Francis Bacon coined the phrase “knowledge is power” in the 16th century and never has the sentiment been more appropriate than today within the context of China’s thirst for both knowledge and global power. China’s quest to support their indigenous industrial base with research and development acquired from the west continues unabated. To satiate China’s thirst for knowledge, they utilize a myriad of methodologies, some legitimate and many illegitimate.

Program 863

China’s road map to knowledge acquisition, or requirements, aren’t always a state secret, nor are their national programs used to identify, source and acquire identified technologies or capabilities. In August 2019, we wrote about China’s “Program 863” which was a 10-year effort spearheaded by China’s Ministry of Science and Technology (MOST) in March of 1986 (ergo, Program 863). The salient point concerning technology acquisition in the context of national security can be found in the words provided directly by MOST. They described the goal of the national program as “to strive to achieve breakthroughs in key technical fields that concern the national economic lifeline and national security; and to achieve leap-frog development in key high-tech fields in which China enjoys relative advantages or should take strategic positions.”

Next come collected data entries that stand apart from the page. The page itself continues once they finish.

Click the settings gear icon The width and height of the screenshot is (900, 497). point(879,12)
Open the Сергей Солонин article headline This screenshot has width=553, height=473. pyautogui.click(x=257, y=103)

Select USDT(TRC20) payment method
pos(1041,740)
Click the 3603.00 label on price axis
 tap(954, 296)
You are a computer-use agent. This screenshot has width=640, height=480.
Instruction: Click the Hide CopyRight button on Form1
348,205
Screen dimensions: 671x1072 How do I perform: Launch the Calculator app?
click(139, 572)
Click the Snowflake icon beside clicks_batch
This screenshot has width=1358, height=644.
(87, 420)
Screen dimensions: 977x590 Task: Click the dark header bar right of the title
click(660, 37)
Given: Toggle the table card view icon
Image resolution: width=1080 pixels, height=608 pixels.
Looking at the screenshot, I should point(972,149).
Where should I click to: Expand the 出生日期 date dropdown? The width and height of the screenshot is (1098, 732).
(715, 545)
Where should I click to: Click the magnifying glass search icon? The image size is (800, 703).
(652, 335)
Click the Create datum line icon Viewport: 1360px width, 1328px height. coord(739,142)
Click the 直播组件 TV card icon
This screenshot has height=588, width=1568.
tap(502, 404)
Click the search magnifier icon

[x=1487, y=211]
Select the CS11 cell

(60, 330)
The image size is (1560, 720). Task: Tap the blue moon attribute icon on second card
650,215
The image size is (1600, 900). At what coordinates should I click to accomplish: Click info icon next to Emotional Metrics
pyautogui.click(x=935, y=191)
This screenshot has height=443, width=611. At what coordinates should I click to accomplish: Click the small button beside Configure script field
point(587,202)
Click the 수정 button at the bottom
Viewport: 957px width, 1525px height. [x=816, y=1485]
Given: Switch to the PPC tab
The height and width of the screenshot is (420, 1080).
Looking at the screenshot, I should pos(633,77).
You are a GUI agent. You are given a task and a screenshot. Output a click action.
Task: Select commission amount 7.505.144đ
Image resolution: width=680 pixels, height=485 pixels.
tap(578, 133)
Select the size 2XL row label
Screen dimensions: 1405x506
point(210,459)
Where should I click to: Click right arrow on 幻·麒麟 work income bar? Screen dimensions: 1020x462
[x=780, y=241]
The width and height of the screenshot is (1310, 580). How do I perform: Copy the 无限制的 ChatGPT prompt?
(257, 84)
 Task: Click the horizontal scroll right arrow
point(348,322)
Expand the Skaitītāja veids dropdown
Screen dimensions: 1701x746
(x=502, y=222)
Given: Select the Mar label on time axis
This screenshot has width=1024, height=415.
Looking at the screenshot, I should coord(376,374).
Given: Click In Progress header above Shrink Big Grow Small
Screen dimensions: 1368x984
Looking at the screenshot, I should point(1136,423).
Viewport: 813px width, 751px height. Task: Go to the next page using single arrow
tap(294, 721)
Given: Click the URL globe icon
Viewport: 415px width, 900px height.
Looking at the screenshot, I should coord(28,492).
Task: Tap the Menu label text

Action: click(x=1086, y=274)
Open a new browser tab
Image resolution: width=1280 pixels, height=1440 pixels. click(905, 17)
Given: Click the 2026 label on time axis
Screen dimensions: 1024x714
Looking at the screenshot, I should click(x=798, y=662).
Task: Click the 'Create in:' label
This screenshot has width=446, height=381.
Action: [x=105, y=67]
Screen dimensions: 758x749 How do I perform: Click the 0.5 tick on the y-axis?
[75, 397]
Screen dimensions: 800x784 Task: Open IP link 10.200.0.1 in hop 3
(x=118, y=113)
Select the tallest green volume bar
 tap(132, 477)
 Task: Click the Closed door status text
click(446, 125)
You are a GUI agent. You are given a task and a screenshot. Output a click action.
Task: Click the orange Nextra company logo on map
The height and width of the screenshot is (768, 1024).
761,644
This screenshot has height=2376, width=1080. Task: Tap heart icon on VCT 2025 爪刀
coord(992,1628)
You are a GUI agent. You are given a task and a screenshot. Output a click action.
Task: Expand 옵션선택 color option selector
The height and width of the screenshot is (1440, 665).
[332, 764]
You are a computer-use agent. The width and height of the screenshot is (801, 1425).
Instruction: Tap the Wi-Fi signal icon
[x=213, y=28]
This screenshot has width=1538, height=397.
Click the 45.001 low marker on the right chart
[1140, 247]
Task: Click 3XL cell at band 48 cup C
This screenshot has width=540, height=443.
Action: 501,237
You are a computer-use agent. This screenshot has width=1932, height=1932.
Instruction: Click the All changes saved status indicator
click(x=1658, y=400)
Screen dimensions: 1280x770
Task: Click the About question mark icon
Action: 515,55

Program 863 is important today in 2021 because it provides a baseline of perspective and understanding of the multi-generational effort by China to acquire technologies designed to provide advantage to China’s strategic position on the global stage. It also signals to those who have technology of interest, across all sectors, not just the defense sector, that if you pay attention to what China says they are going to do, you are able to roadmap their intentions.

The intention is to acquire knowledge and capability from the west, and China will take an all-source approach to acquiring this knowledge.

China’s overt and legitimate knowledge quest

China has an abundance of money, and they use it to acquire technology via direct purchase or merger and acquisition. In the United States, the Committee on Foreign Investment in the United States (CFIUS) serves as the gating mechanism on China’s M&A efforts, ensuring that China does not acquire companies whose product or capability may deleteriously impact the national security of the country. For those entities who enter joint ventures with Chinese companies or parastatal entities, they are effectively on their own. Many, looking back, have likened their experiences to rolling the dice – gambling their technologies will not be exploited by the home team, some end up winning and for many, as they say in Vegas, they crap out.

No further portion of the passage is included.